Computer Vision (CV) and Machine Learning (ML) have received a tremendous attention in both research and industrial domains recently. Vision is in fact the most ubiquitous sensing modality for autonomous systems in robotics and many other industrial applications. However, modern vision systems are not just complex perception systems but should possess intelligent abilities. They should be able to deal with real world scenarios, i.e., understanding scenes in the wild. Understanding a scene means essentially to figure out which objects are therein, recognize people behaviors and occurring dynamic events, classify activities, predict events, reconstructing the 3D environment, etc., exploiting the various data sources available, which mostly depend on the specific application to be tackled. Indeed, the demand for solving the scene understanding (SU) problem is largely growing given the many real-world applications which can be faced by efficiently tackling its many associated tasks, e.g., autonomous driving or surveillance, to name a few.
Such intelligent capabilities are transversal to many areas and, as such, they have a strong impact on several application domains related to robotics, biomed, finance, and many others. The incredible advancement of such research fields was made possible, on the one hand, by the massive amount of visual, as well as other types of, data now available to train classifiers for tackling problems that were deemed very hard, if not impossible, to solve just a few years ago. This is in turn due to the increased availability of sensors, their affordability, and reduced costs. On the other hand, this big data regime is becoming more viable, mainly due to the development of deep learning methods that, coupled with the increased GPU hardware effectiveness, can make such type of analysis more manageable than in the past. Moreover, targeting the deployment of computational systems in the real world, it is clear that multiple sensory modalities are generally needed to cope effectively and efficiently with the variability of the situations one can face.
While high performance can be obtained thanks to large scale labelled datasets, there are still challenging open questions to actually cope with application domains effectively working in the wild, on how computational systems can adapt to new environments, scenarios and tasks, or when no or very little information is available a priori.
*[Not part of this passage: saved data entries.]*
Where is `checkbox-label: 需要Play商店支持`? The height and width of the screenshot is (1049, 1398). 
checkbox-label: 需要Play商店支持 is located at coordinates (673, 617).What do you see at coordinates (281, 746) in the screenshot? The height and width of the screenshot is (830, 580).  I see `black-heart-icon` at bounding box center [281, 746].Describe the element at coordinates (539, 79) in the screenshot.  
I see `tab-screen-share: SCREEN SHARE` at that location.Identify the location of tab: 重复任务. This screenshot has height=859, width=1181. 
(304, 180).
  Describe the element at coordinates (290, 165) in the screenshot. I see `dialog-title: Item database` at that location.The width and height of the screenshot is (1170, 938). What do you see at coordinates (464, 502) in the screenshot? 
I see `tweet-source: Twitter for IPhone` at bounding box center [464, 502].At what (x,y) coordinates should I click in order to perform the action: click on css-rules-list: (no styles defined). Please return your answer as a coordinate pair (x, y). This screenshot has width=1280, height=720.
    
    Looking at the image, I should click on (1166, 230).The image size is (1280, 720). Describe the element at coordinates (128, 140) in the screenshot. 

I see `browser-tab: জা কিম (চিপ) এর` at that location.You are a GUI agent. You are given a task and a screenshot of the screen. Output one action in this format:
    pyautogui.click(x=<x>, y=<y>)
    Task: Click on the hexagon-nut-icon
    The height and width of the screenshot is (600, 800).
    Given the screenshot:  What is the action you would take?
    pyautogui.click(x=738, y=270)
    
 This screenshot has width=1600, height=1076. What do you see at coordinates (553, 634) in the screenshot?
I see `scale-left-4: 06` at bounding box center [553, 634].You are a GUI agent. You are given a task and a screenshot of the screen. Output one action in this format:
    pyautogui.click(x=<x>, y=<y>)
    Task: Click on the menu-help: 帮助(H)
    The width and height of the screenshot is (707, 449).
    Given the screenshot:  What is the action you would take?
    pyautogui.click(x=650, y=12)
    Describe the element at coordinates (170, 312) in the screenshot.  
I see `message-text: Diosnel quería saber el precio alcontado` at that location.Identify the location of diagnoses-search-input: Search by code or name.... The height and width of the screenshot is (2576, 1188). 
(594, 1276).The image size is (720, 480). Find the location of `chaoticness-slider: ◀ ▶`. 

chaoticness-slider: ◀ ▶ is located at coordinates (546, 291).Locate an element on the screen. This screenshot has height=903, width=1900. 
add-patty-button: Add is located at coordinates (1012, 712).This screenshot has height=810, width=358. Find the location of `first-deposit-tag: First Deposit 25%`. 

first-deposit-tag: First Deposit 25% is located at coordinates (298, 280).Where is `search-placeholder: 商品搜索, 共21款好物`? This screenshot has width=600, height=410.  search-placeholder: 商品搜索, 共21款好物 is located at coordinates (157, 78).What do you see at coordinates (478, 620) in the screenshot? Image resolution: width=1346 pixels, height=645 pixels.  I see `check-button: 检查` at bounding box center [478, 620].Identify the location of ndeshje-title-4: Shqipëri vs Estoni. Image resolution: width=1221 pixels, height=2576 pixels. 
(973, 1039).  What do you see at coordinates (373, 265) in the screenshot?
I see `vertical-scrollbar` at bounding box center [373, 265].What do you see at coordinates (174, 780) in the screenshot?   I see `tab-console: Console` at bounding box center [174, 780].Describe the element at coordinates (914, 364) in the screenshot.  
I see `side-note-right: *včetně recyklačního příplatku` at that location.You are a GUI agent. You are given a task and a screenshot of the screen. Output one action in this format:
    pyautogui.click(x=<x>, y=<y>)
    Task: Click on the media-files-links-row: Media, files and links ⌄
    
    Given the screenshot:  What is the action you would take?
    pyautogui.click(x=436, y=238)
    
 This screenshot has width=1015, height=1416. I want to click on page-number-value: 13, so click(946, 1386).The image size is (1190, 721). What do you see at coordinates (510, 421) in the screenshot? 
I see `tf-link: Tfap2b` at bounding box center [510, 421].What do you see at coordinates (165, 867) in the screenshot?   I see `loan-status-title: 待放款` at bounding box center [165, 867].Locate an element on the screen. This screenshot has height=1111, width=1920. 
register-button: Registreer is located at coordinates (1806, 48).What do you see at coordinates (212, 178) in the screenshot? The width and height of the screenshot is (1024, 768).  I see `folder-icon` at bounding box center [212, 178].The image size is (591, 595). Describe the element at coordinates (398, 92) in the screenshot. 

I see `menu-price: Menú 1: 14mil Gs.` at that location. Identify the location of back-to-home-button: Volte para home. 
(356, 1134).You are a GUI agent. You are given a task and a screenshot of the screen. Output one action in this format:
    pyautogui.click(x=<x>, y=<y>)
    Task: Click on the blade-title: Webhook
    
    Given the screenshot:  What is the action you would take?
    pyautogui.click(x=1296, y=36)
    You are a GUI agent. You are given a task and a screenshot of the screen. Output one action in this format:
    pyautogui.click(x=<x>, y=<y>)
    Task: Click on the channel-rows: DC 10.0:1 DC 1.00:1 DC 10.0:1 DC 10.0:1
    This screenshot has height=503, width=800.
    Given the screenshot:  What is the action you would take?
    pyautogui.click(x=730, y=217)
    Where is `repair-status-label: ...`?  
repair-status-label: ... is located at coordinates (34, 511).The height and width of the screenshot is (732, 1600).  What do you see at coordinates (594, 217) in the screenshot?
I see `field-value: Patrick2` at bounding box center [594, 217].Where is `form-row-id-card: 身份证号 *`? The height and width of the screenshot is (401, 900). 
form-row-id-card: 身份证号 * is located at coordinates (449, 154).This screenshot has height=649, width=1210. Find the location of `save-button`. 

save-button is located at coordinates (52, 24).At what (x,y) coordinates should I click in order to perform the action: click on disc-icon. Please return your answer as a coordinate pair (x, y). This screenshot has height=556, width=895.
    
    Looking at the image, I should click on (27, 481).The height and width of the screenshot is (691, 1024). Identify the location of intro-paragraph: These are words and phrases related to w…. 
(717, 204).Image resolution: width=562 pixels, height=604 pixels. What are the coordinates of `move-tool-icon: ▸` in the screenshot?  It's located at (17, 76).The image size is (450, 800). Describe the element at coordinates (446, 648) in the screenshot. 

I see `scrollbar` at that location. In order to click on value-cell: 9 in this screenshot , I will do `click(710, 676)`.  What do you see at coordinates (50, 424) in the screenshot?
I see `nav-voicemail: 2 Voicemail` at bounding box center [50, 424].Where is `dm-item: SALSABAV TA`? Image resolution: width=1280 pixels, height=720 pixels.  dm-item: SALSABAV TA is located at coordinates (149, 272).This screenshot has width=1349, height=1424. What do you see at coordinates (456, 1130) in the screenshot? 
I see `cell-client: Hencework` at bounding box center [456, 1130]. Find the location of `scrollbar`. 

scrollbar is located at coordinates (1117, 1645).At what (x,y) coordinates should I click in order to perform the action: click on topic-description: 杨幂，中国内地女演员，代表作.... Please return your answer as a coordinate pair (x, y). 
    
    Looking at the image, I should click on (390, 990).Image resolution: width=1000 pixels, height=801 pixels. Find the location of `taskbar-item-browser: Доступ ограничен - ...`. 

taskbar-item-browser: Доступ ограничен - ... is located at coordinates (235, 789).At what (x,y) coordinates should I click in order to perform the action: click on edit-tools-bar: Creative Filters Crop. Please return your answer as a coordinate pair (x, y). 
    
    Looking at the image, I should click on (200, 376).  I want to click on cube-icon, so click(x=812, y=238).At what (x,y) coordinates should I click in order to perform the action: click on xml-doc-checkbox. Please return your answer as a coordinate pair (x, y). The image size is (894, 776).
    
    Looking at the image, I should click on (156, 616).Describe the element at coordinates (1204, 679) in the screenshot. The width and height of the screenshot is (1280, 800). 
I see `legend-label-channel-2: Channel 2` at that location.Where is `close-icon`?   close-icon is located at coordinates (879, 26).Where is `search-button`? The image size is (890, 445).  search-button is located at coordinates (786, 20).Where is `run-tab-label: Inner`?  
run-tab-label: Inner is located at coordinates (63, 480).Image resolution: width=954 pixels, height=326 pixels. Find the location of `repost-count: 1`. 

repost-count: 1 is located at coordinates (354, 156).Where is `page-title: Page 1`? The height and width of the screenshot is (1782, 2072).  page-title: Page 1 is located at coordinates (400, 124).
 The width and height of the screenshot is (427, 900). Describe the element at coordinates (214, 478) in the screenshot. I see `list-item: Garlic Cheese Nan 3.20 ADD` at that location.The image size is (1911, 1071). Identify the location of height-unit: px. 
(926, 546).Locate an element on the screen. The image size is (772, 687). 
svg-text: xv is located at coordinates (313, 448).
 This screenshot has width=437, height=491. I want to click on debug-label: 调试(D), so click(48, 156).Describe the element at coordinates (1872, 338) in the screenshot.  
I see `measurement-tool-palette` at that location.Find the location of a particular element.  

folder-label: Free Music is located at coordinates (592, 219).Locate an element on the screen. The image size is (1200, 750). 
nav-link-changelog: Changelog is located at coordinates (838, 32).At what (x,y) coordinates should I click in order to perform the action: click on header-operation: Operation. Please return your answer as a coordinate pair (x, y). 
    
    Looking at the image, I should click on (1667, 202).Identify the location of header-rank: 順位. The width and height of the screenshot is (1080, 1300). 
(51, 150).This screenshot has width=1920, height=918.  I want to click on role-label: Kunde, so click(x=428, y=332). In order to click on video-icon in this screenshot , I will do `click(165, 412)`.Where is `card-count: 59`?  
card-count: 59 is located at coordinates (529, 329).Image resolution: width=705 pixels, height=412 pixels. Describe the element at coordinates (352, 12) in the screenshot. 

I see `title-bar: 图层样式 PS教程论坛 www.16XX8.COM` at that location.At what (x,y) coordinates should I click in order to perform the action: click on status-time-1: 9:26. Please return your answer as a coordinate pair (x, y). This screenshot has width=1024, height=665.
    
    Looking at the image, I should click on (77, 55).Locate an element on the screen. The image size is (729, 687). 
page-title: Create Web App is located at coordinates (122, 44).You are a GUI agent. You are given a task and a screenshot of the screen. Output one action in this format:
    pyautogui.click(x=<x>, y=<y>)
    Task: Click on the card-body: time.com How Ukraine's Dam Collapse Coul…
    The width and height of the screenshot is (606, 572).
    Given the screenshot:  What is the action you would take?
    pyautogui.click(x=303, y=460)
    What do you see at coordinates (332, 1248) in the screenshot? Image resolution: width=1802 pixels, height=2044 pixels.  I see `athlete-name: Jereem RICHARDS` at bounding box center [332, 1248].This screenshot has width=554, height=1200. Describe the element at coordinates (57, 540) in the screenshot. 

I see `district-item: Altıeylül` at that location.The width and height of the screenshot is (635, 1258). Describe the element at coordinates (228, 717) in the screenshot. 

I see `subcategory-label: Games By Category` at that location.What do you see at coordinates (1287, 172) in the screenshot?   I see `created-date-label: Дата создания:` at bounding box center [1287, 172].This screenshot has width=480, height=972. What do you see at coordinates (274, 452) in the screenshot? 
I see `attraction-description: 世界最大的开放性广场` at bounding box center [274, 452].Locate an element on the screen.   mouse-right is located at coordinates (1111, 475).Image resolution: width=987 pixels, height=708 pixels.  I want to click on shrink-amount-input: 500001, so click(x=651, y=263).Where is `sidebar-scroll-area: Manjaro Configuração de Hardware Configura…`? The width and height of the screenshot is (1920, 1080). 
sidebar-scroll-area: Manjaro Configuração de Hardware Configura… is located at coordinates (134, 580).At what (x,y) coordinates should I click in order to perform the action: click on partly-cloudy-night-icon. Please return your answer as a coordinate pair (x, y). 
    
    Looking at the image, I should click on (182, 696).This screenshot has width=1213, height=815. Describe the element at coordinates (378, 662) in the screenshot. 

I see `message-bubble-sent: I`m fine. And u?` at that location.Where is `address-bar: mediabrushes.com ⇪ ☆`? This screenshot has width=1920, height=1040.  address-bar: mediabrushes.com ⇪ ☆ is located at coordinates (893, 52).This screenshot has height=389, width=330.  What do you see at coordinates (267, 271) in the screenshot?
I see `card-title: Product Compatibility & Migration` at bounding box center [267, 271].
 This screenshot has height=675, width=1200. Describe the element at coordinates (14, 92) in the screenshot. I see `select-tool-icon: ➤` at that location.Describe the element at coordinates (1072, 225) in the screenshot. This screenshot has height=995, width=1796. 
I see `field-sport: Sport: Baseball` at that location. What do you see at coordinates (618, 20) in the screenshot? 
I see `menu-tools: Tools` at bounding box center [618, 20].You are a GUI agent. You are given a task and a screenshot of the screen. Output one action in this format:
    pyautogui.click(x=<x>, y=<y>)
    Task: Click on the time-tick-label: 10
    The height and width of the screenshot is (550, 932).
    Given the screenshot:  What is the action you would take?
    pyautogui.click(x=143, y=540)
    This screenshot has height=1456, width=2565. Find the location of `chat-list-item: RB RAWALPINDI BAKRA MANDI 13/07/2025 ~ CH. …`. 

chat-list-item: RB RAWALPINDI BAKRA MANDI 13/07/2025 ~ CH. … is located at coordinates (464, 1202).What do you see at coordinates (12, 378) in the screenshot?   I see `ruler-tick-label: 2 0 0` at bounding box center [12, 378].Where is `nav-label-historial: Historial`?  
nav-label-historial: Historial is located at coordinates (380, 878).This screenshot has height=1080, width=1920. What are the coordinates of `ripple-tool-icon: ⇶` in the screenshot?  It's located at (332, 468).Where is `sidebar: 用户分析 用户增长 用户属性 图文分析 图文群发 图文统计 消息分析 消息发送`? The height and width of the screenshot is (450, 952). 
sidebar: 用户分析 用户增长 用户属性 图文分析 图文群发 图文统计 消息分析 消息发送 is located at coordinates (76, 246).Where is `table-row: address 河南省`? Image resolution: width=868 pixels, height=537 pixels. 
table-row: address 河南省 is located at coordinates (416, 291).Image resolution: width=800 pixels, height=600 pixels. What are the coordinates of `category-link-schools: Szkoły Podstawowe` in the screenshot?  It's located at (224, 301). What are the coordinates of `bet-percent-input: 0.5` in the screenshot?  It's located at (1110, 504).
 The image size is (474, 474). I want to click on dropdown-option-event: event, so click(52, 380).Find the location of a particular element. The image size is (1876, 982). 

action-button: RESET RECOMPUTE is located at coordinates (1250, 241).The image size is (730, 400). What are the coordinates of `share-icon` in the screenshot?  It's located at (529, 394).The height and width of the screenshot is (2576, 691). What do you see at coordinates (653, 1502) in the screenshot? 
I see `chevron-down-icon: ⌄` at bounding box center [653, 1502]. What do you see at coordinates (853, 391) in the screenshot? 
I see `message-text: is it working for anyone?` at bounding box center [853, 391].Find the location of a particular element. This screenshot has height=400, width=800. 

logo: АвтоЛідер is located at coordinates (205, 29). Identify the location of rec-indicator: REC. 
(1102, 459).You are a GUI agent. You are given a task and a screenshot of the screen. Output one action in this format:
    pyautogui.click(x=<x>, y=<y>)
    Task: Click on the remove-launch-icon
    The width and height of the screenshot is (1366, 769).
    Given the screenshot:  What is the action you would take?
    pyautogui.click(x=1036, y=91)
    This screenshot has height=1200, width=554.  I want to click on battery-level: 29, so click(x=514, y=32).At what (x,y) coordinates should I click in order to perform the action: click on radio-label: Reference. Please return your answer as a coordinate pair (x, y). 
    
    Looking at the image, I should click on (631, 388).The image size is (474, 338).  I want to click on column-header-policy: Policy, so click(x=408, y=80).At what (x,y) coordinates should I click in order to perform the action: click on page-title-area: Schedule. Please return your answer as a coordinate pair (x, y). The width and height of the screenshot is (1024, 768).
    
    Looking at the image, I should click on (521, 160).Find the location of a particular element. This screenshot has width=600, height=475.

In fact, despite the current big data regime, in the real world the availability of reliable annotated data is not always guaranteed, because of the high annotation cost or the inherent difficulty to retrieve data (e.g., complexity of data acquisition, data privacy, ethical issues, etc.). So, especially nowadays it is important to investigate topics related to learning with scarce data, which means dealing with the design of learning models when we have either (variable amounts of) well annotated data, data with noisy labels, unlabeled data only, imbalanced data, or a mix of the previous scenarios.
In this context, a number of intermingled, long-term scientific topics can be investigated, which pose challenging, still open issues, in both theoretical and practical terms. They are:
• Unsupervised and Self-supervised Learning
• Semi-supervised learning
• Learning in long-tail data distribution scenarios
• Few-shot learning
• Domain adaptation and generalization, transfer learning
• Multi-modal learning
These topics are not independent domains, but rather a sort of continuum, which can benefit each other to solve actual open problems. They constitute crucial aspects for every learning algorithm, and especially for Computer Vision that aims at injecting intelligence capabilities in seeing machines while understanding and explaining the data.